Effect of heat treatment on the structure, fracture toughness and oxidation behavior of a silicon coating by atmospheric plasma spraying

Silicon coatings produced by atmospheric plasma spraying are used as bond coat in environmental barrier coatings which protect silicon carbide fiber reinforced silicon carbide composites against water vapor induced corrosion at high temperatures. Silicon coatings exhibit structural defects such as interlamellar boundaries, gaps, pores and microcracks, some of which become pathways for oxygen penetration, leading to internal oxidation of the silicon coating. This study was conducted to reduce the pathways for oxygen penetration by heat-treatment under argon atmosphere and investigate the effects of heat-treatment on the structure, fracture toughness and oxidation behavior of the silicon coating. The results show that the structural defects could be reduced by a heattreatment at T = 1300 degrees C, which resulted in a lower mass gain of the coating in the initial cycle in a cyclic oxidation test.

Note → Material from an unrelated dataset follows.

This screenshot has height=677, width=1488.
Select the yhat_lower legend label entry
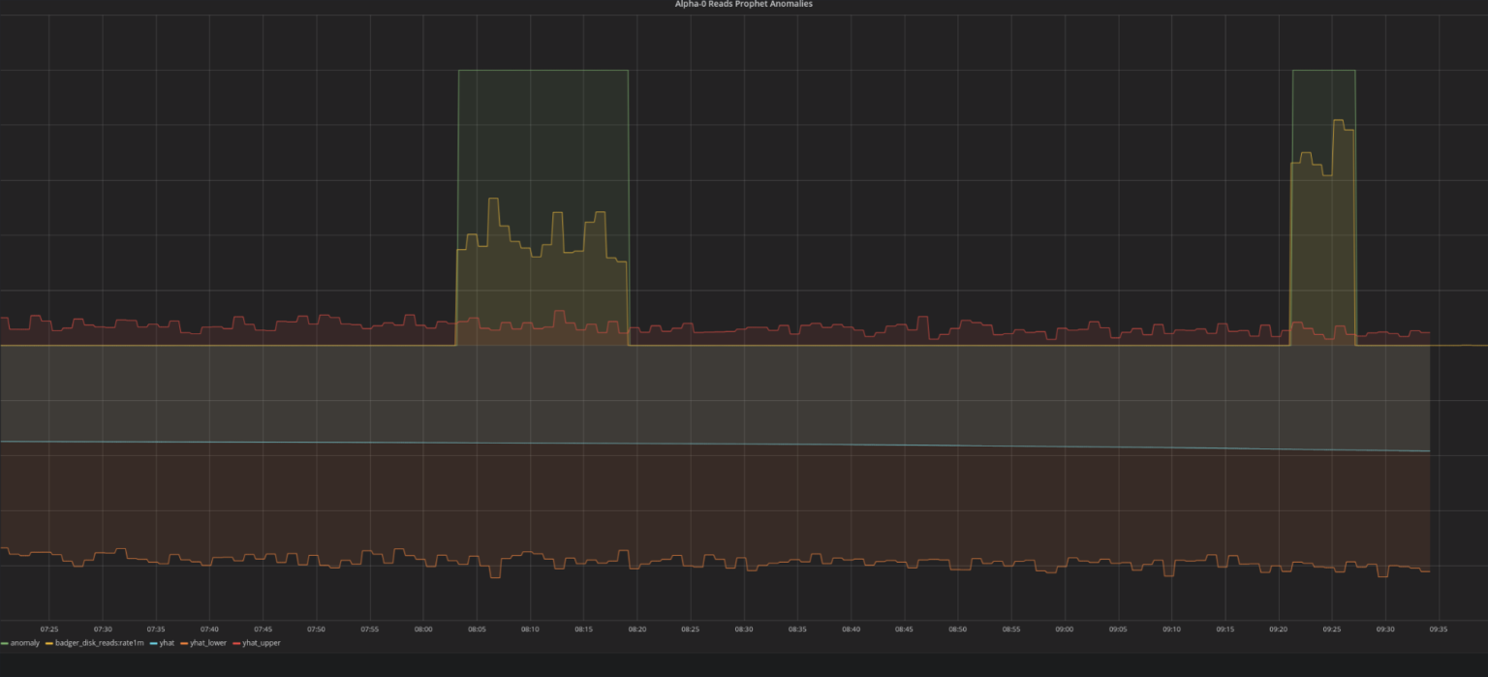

The fracture toughness of the coating was significantly decreased by the heat-treatment, which led to the formation of microcracks in the coating in the cyclic oxidation test. As a result, the heat-treated coating exhibited a higher mass gain rate than the as-sprayed coating, leading to that both coatings exhibited almost the same mass gain at the end of the cyclic oxidation test of n = 10 cycles.

Automated summary

Heat-treatment can reduce structural defects and oxygen penetration in silicon coatings, but it decreases the fracture toughness and leads to an increase in mass gain rate.